In the nature of things, it has a come to be regarded as an extra-constitutional centre of authority and as such it has become a liability rather than an asset for him. Mr. Rajiv Gandhi does not provoke the kind of reaction that his younger brother did. But he will be sadly mistaken if he thinks that his establishment does not provoke criticism among the articulate sections of the community and bitterness and caustic comments among ministers and senior bureaucrats. In private, they take care to let it be known that they are not responsible for the decisions which attract adverse attention. They quite readily name individuals under whose “orders” they claim to have acted.
This does not reflect well on the ministers and bureaucrats. On their own admission, they are bending the rules to please certain individuals even at the cost of the nation. But the fact remains that once again the legitimate decision-making agencies of the government have come to be devalued. As a result they have been demoralised and deprived of the sense of responsibility which is necessary to enable them to function with a degree of commitment, honesty and efficiency. Men who are denied the respect due to their office are likely to become cynical, irresponsible and corrupt.
Even the Union cabinet, as we have said in an earlier piece, is not a model of integrity and efficiency. Some of the ministers would be a disgrace to a well-run municipality. Mrs Gandhi will need to undertake a major reshuffle of her own cabinet if she is to win the confidence of the people. But it is far more important and urgent to restore the authority of the institution of the cabinet.

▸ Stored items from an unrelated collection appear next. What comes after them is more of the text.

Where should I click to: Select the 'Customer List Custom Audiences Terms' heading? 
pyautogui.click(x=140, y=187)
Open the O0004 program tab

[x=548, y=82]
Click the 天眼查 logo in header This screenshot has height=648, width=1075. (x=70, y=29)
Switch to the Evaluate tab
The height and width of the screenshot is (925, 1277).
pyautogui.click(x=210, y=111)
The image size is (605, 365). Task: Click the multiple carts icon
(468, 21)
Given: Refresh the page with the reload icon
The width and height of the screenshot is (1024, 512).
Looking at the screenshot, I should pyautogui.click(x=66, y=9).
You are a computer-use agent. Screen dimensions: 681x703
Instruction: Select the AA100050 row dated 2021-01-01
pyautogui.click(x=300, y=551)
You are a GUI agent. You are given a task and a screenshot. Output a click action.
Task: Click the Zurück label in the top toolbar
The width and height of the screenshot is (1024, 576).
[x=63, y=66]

It will take a great deal of doing, in view of the extent of the damage that has already been done and the weak and dependent character of many of the ministers. It is quite a task lending authority to men willing to abase themselves without even a whimper of protest. But they are there and they should be encouraged and enabled to behave as ministers. At least they have gone through the grueling school of politics and they are accountable to their peers in parliament.